Last year, Apple, Microsoft, EMC, RIM, Sony, and others banded together to win a $4.5 billion bid for more than 6,000 patents from bankrupt network equipment maker Nortel. The group, called "Rockstar Consortium" says it has received final approval from the US Department of Justice for the acquisition of the patents.

nortel logo1
Among others, antitrust regulators from the Federal Trade Commission, Canadian authorities, and Nortel's bankruptcy court have previously signed off on the purchase. Just after the purchase last year, it was rumored that Apple had contributed more than half of the total purchase -- $2.6 billion -- and received outright ownership of a number of the key patents in Nortel's portfolio, with the other companies in the consortium receiving licensed rights to the patents.

Now that the legal hurdles are out of the way, Rockstar says it will "implement its plans to pursue licensing agreements with companies that are harnessing its intellectual property.” In other words, expect more patent-related lawsuits.

Top Rated Comments

Exotic-Car Man Avatar
184 months ago
More lawsuits = Law Blog

In other words, expect more patent-related lawsuits.
Could we please have a separate blog called "Law" for all of these future lawsuits to go into?

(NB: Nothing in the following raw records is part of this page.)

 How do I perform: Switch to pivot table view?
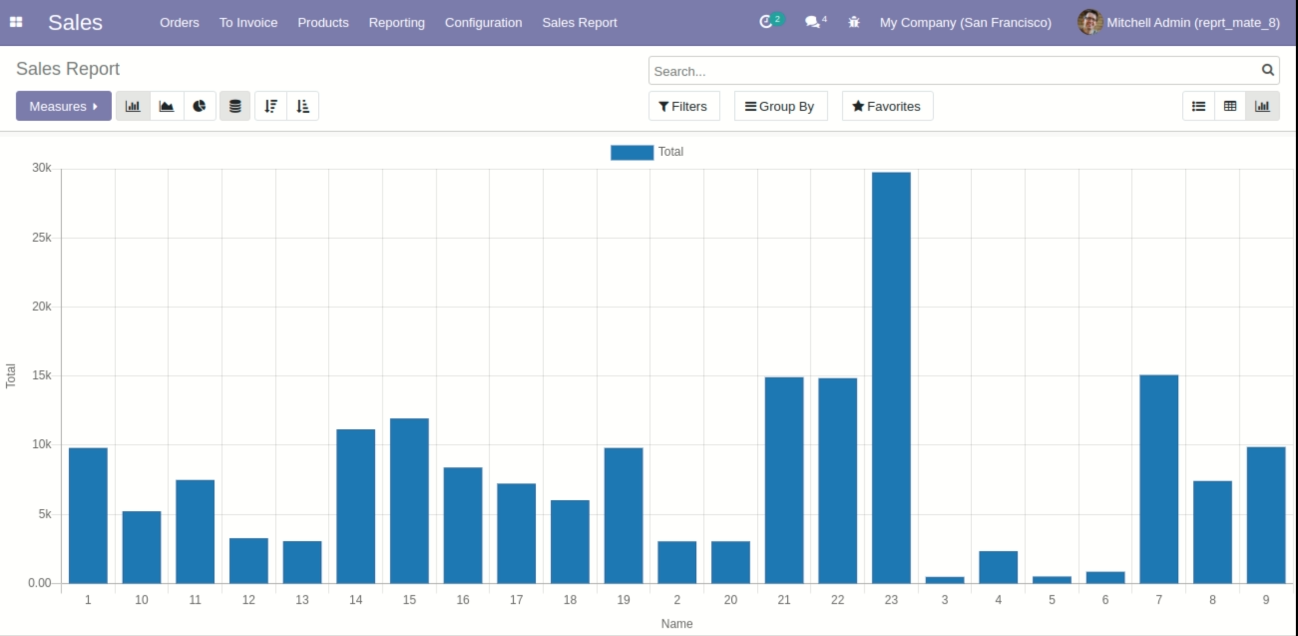pos(1230,106)
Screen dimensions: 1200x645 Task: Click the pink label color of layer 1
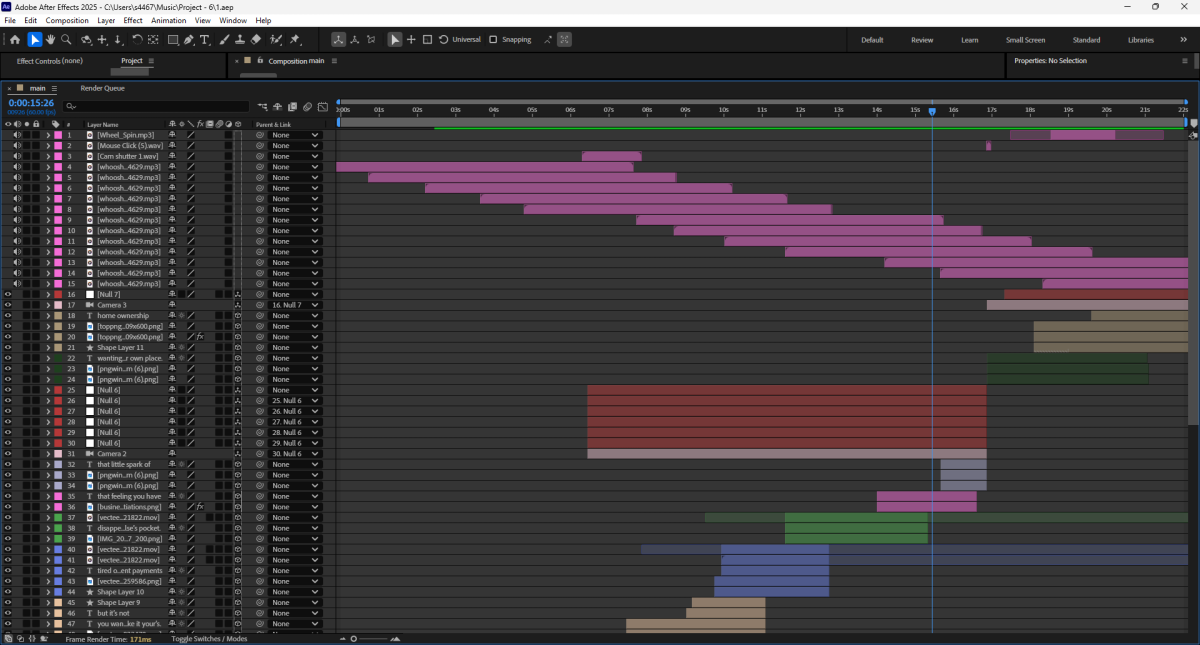point(58,135)
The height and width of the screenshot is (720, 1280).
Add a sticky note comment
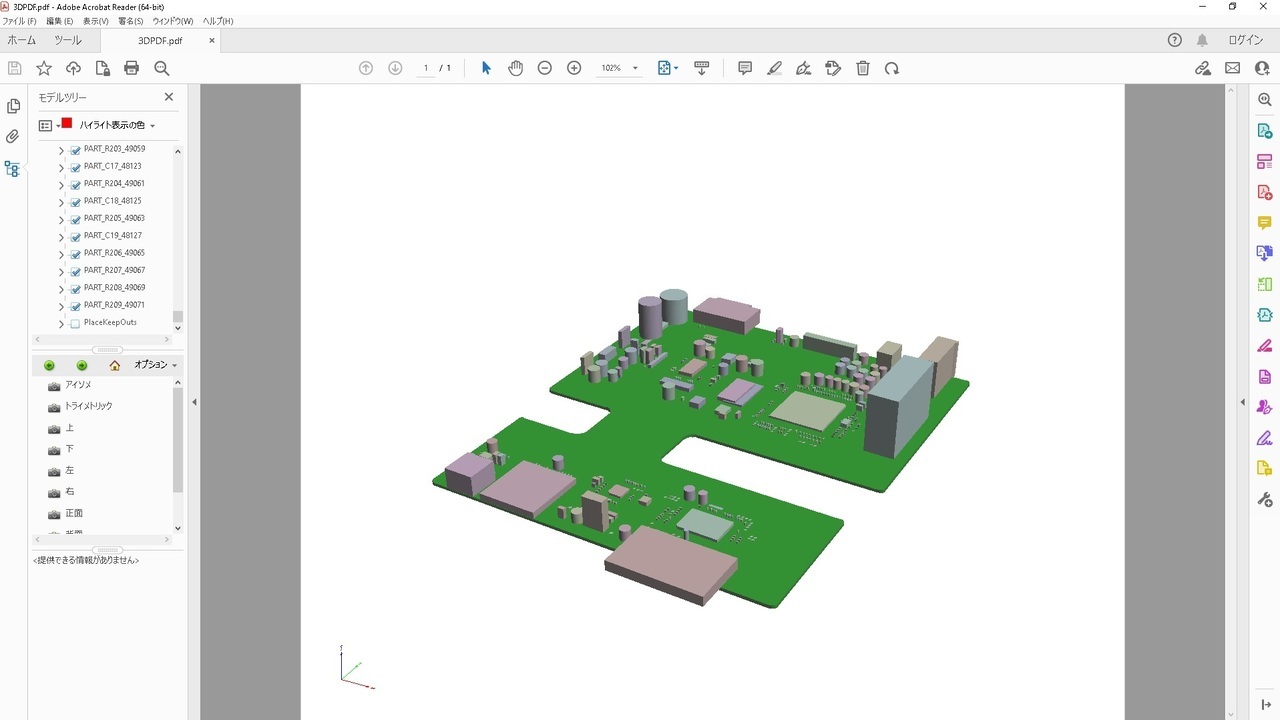744,68
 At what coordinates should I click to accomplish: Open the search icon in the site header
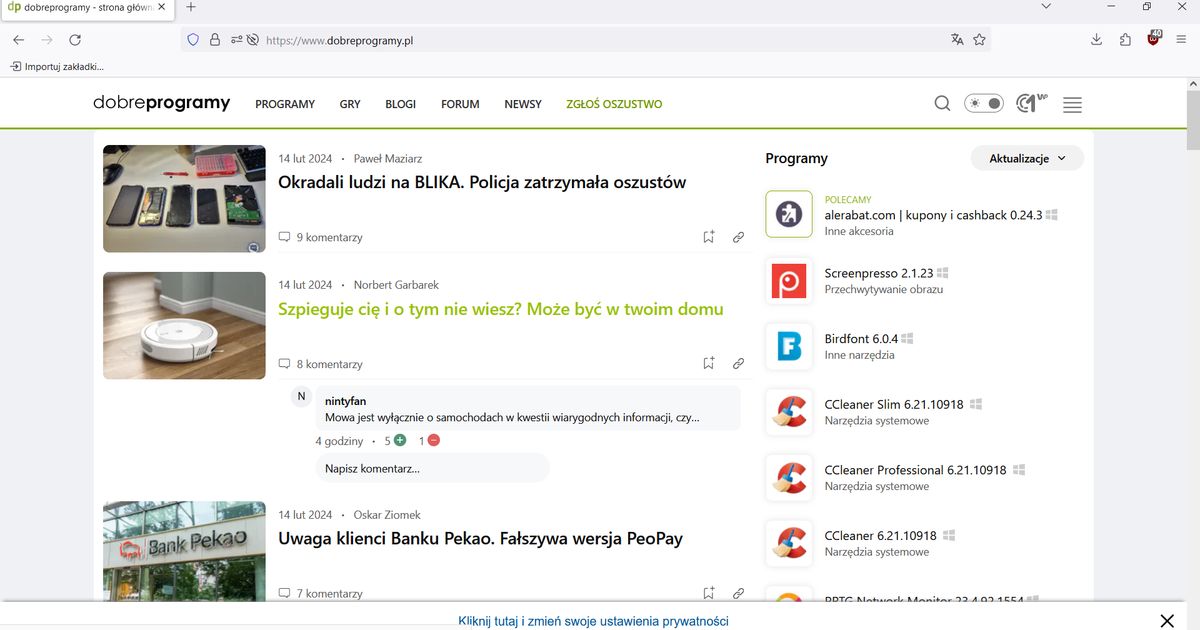coord(942,103)
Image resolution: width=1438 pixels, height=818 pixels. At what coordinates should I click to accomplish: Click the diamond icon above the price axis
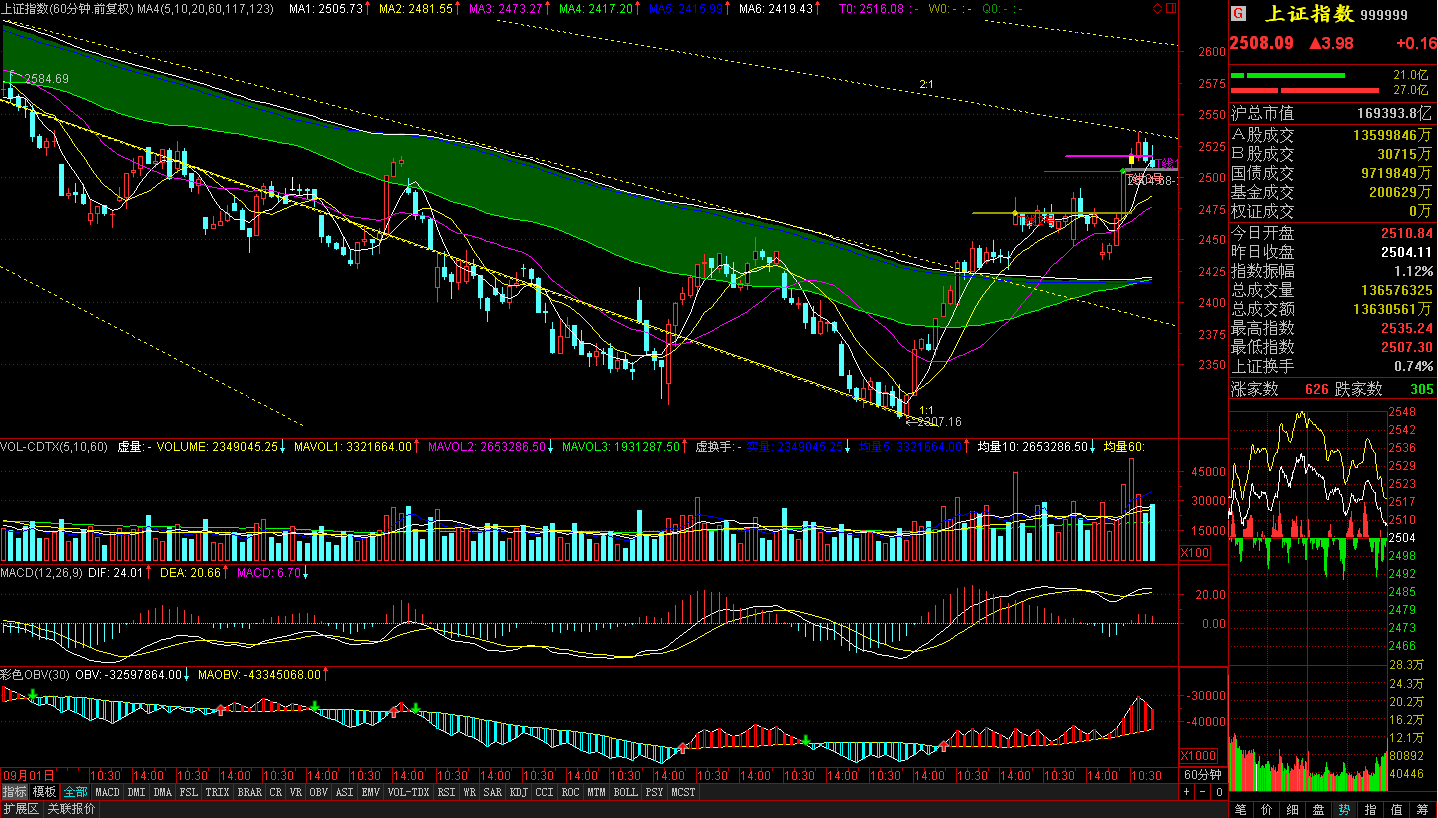click(1158, 9)
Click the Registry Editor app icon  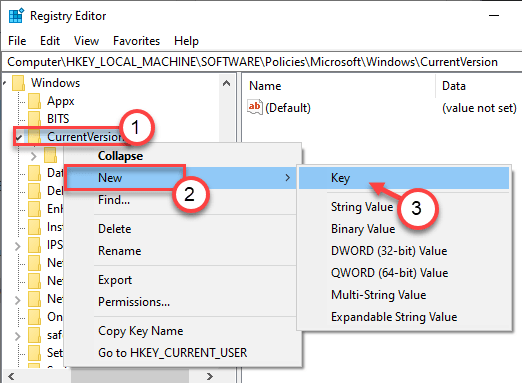pos(16,15)
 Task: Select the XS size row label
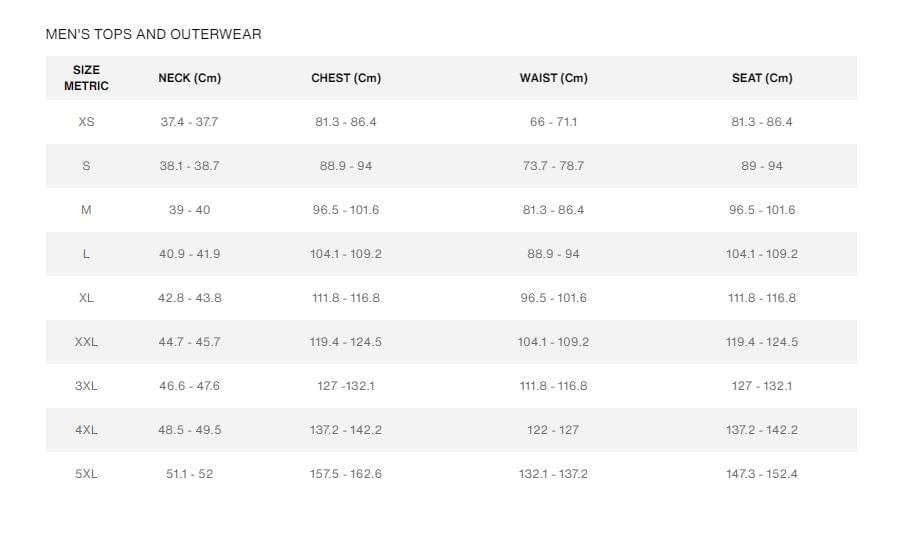86,122
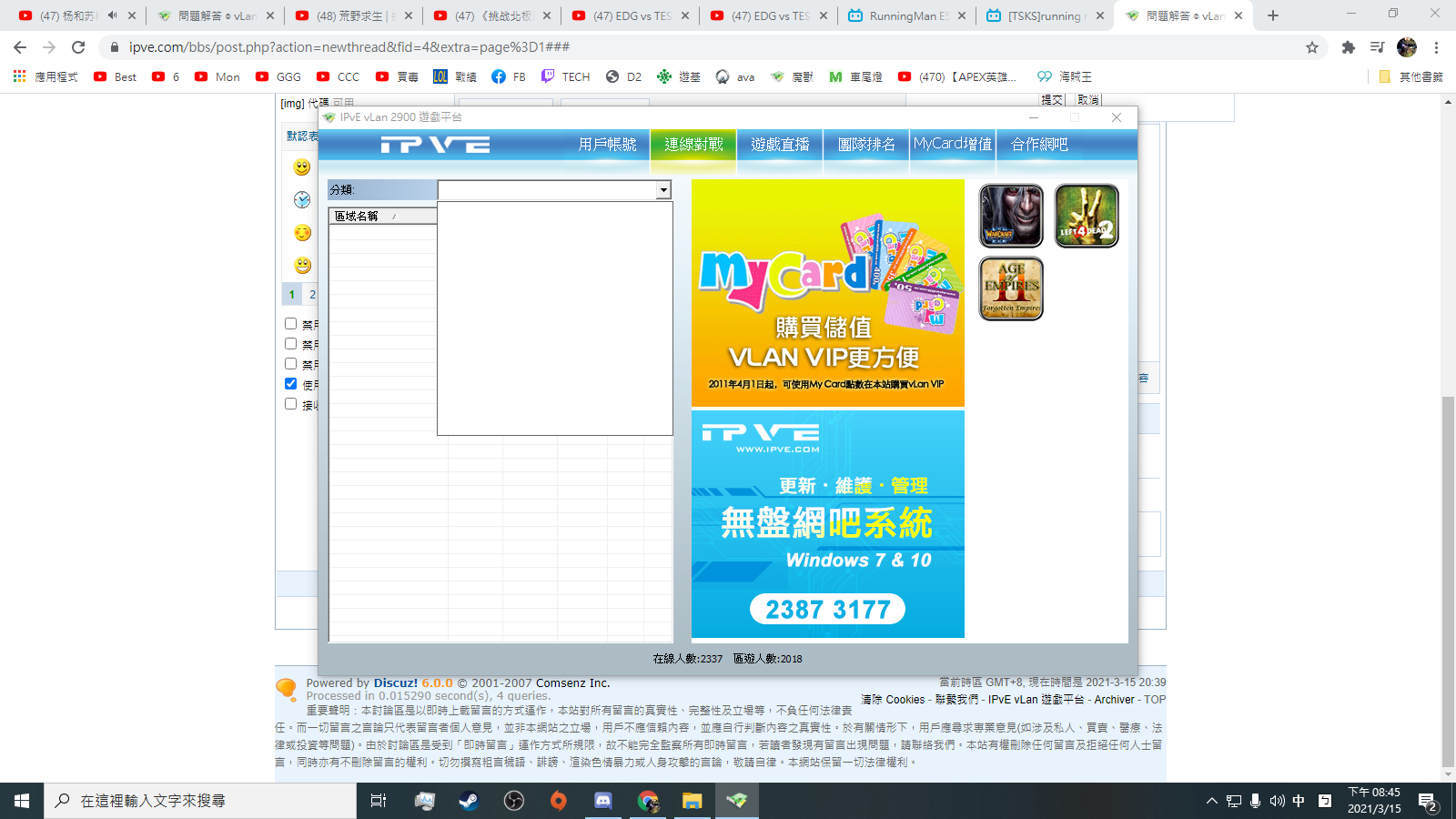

When I first started reading MacRumors about a year and a half ago, (this was even before the latest website layout/remodel) it was a great place to go for Apple news and rumors of new products, and it provided a guidance for when to buy your Apple product. The site still strongly holds those values now, but since Apple has begun being sued left and right about a year ago (give or take a couple months), MacRumors has lost some of the pleasurable reading environment and experience that it used to have. Now, I feel like lawsuit articles are awkwardly spread throughout the Front Page, iOS Blog, and Mac Blog. If these lawsuit articles were in a separate blog, people like me, who are uninterested in these articles, could completely ignore them, but people who enjoy these articles could still read them. I'm sure there's people like me who get perturbed by all of these articles, but there are most likely others who still want to read them.

Thanks.
Score: 8 Votes (Like | Disagree)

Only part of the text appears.